Available data.
○ ○ ○ ○

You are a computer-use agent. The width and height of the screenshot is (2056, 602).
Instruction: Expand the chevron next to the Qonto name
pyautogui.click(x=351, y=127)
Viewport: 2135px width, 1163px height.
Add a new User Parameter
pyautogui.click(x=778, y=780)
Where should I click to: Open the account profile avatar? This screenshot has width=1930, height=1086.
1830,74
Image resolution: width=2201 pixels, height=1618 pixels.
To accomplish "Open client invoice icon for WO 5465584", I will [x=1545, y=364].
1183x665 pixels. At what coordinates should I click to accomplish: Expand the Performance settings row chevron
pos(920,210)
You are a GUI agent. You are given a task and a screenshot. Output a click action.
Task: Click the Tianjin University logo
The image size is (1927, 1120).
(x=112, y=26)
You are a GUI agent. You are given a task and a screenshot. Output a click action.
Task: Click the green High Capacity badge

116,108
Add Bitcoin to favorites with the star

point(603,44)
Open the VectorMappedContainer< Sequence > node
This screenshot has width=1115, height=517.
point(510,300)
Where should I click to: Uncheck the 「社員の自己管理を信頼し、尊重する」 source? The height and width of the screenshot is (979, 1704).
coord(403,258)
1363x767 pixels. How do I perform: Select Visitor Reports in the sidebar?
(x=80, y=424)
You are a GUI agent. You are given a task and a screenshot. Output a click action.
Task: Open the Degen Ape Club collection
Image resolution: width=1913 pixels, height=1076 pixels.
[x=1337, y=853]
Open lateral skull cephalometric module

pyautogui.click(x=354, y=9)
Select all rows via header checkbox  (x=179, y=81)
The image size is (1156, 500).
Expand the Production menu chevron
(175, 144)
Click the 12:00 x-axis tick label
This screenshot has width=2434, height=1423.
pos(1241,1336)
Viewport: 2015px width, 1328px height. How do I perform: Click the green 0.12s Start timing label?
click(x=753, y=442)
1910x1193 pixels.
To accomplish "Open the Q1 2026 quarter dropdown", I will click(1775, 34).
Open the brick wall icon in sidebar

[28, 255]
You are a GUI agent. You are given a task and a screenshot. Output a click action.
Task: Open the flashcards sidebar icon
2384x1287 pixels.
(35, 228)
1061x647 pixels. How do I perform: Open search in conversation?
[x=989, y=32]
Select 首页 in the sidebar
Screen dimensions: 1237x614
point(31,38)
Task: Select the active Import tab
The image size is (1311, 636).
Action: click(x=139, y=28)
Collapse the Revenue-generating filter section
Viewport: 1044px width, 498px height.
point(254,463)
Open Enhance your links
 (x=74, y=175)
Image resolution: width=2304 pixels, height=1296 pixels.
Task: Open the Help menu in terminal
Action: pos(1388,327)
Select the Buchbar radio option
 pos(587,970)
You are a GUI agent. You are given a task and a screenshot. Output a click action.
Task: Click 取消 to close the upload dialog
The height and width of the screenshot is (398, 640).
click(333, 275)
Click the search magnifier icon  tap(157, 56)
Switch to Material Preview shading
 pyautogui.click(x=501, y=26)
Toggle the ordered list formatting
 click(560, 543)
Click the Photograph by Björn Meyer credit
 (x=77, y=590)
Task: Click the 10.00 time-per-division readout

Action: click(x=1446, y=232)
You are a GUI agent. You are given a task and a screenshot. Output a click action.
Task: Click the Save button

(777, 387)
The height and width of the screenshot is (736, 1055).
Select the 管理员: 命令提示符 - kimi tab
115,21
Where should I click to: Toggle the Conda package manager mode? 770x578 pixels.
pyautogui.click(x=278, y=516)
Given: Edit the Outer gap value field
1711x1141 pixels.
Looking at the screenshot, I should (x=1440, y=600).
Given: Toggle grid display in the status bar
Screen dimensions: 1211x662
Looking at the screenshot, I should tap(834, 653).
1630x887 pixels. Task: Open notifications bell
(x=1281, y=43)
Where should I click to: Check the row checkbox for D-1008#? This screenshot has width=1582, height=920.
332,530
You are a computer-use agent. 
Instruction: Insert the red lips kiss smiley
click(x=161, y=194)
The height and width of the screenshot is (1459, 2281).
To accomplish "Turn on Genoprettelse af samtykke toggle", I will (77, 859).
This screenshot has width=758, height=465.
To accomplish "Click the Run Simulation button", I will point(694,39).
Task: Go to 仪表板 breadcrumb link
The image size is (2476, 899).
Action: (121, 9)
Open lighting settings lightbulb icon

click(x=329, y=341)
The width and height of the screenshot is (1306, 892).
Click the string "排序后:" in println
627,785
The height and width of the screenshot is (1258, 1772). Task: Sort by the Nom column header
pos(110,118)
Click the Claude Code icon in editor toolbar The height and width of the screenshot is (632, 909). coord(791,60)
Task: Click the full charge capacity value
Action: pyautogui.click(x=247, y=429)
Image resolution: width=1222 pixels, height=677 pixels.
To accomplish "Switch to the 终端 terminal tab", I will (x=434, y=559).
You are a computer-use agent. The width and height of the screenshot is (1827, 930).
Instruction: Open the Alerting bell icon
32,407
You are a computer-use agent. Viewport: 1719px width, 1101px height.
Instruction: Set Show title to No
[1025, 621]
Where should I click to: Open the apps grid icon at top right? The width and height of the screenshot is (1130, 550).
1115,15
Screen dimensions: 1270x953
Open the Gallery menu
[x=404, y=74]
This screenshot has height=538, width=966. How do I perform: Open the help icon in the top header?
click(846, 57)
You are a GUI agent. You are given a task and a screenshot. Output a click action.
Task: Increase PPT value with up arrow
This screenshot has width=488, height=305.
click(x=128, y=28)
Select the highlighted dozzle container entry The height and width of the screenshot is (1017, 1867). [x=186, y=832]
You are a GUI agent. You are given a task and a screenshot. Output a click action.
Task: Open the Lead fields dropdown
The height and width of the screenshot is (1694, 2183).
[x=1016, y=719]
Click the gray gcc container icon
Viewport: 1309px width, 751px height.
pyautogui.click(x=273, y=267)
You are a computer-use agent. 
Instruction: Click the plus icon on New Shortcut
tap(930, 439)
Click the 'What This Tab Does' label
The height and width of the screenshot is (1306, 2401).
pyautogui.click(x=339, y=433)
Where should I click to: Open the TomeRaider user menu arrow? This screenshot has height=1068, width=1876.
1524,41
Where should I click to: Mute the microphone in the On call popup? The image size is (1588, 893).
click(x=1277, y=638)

○ ○ ○ ○

Using the records above, restate word for word the lines from the one with "Viewport: 2015px width, 1328px" through the one with "Given: Toggle grid display in the status bar", both included.

Response to this task.
Viewport: 2015px width, 1328px height. How do I perform: Click the green 0.12s Start timing label?
click(x=753, y=442)
1910x1193 pixels.
To accomplish "Open the Q1 2026 quarter dropdown", I will click(1775, 34).
Open the brick wall icon in sidebar

[28, 255]
You are a GUI agent. You are given a task and a screenshot. Output a click action.
Task: Open the flashcards sidebar icon
2384x1287 pixels.
(35, 228)
1061x647 pixels. How do I perform: Open search in conversation?
[x=989, y=32]
Select 首页 in the sidebar
Screen dimensions: 1237x614
point(31,38)
Task: Select the active Import tab
The image size is (1311, 636).
Action: click(x=139, y=28)
Collapse the Revenue-generating filter section
Viewport: 1044px width, 498px height.
point(254,463)
Open Enhance your links
 (x=74, y=175)
Image resolution: width=2304 pixels, height=1296 pixels.
Task: Open the Help menu in terminal
Action: pos(1388,327)
Select the Buchbar radio option
 pos(587,970)
You are a GUI agent. You are given a task and a screenshot. Output a click action.
Task: Click 取消 to close the upload dialog
The height and width of the screenshot is (398, 640).
click(333, 275)
Click the search magnifier icon  tap(157, 56)
Switch to Material Preview shading
 pyautogui.click(x=501, y=26)
Toggle the ordered list formatting
 click(560, 543)
Click the Photograph by Björn Meyer credit
 (x=77, y=590)
Task: Click the 10.00 time-per-division readout

Action: click(x=1446, y=232)
You are a GUI agent. You are given a task and a screenshot. Output a click action.
Task: Click the Save button

(777, 387)
The height and width of the screenshot is (736, 1055).
Select the 管理员: 命令提示符 - kimi tab
115,21
Where should I click to: Toggle the Conda package manager mode? 770x578 pixels.
pyautogui.click(x=278, y=516)
Given: Edit the Outer gap value field
1711x1141 pixels.
Looking at the screenshot, I should (x=1440, y=600).
Given: Toggle grid display in the status bar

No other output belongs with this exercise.